Na outra ponta, Rio Branco (AC) foi a capital que registrou maior preço médio da gasolina em julho: R$ 4,78.

Mais cara, porém boa

Hoje, (3) é a data limite para que os produtores de combustíveis atendam à missão de produzir a nova gasolina a ser vendida no País. Com especificações aprimoradas, um dos objetivos é a melhora no consumo dos veículos. Outro ponto é a redução na emissão de poluentes.

Conforme noticiado pelo Jornal do Carro, as novas normas estabelecidas pela Agência Nacional do Petróleo, Gás Natural e Biocombustíveis (ANP) na Resolução nº 807/2020 determinam novas especificações para a gasolina. A finalidade é aumentar a qualidade do combustível e dificultar a adulteração.
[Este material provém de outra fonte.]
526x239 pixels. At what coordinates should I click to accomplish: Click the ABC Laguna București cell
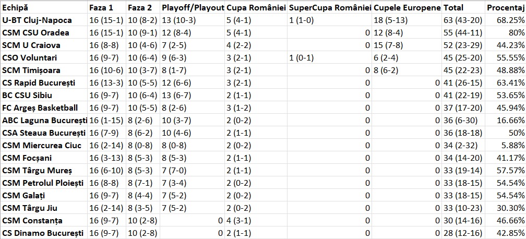[x=44, y=120]
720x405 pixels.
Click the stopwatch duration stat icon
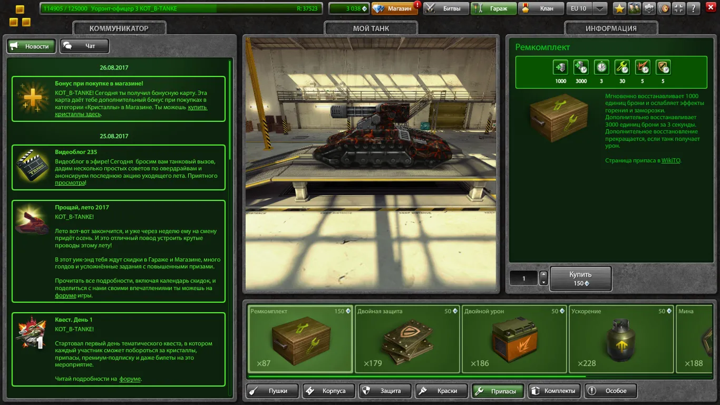pyautogui.click(x=601, y=68)
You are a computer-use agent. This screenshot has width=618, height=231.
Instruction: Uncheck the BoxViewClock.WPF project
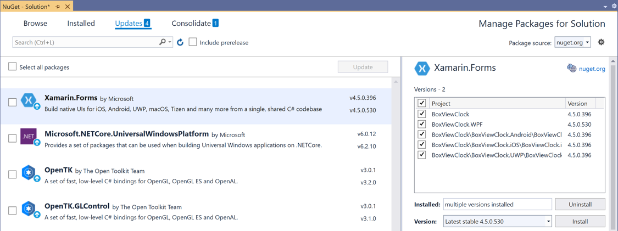[422, 125]
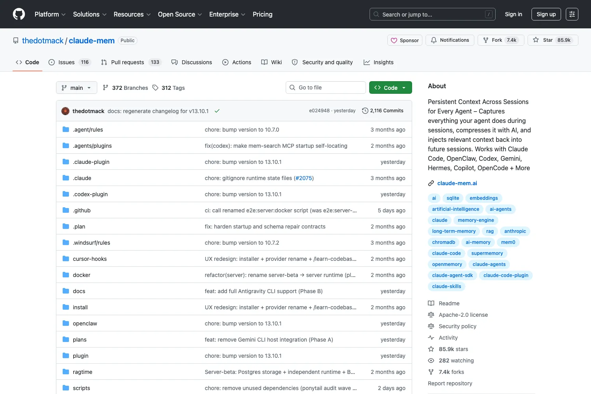This screenshot has height=394, width=591.
Task: Expand the main branch dropdown
Action: point(76,87)
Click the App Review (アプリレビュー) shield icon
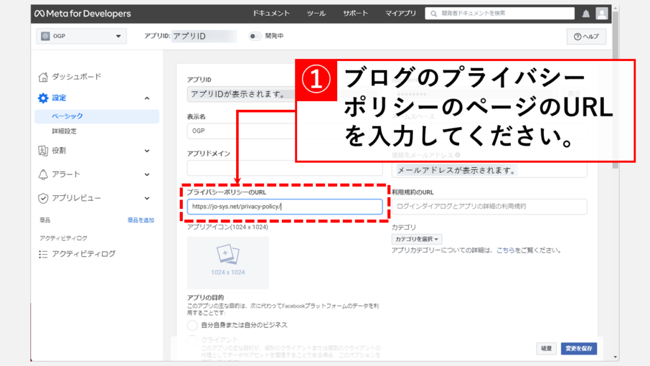 click(x=43, y=198)
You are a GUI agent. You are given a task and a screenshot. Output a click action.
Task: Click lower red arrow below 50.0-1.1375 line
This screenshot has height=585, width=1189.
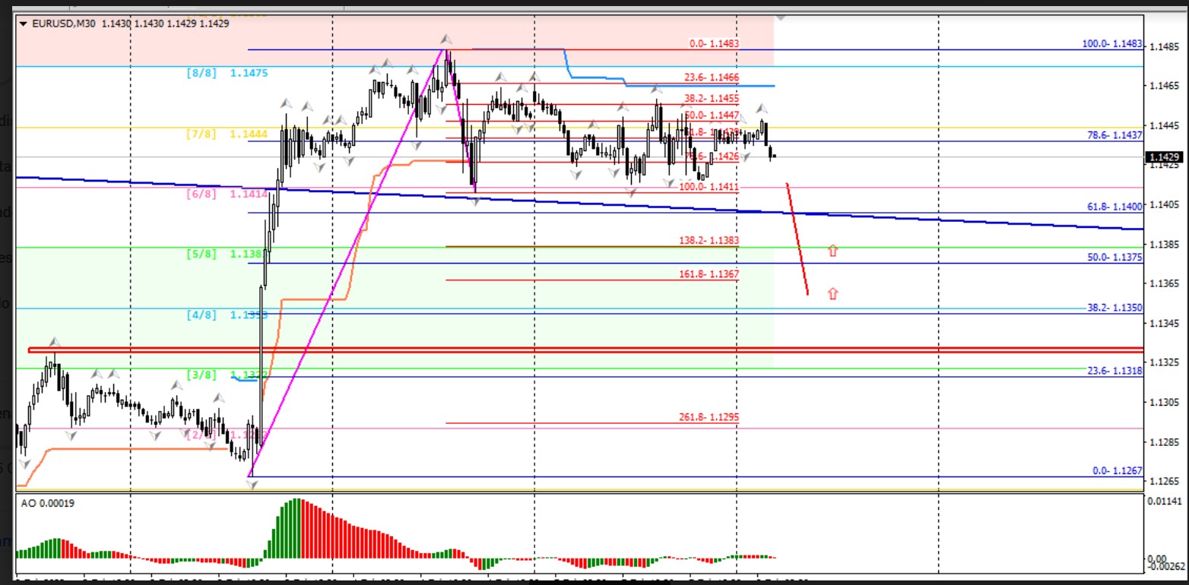coord(832,293)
Existem dois parâmetros de octanagem – MON (Motor Octane Number) e RON (Research Octane Number). No Brasil, só era especificada a octanagem MON e o índice antidetonante (IAD), que é a média entre MON e RON. O valor mínimo de octanagem RON, para a gasolina comum, será 92, a partir de hoje (3), e 93, a partir de 1º de janeiro de 2022. A gasolina premium, também a partir de hoje, fica em 97.

Além de estabelecer as novas especificações da gasolina, a Resolução determina, ainda, as obrigações quanto ao controle da qualidade. O lado B da história é que a gasolina ficará mais cara.

Importadoras já estão pagando cerca de R$ 0,07 a mais pelo novo combustível. Ou seja, o repasse certamente, será feito ao consumidor. E não deverá ser de apenas R$ 0,7.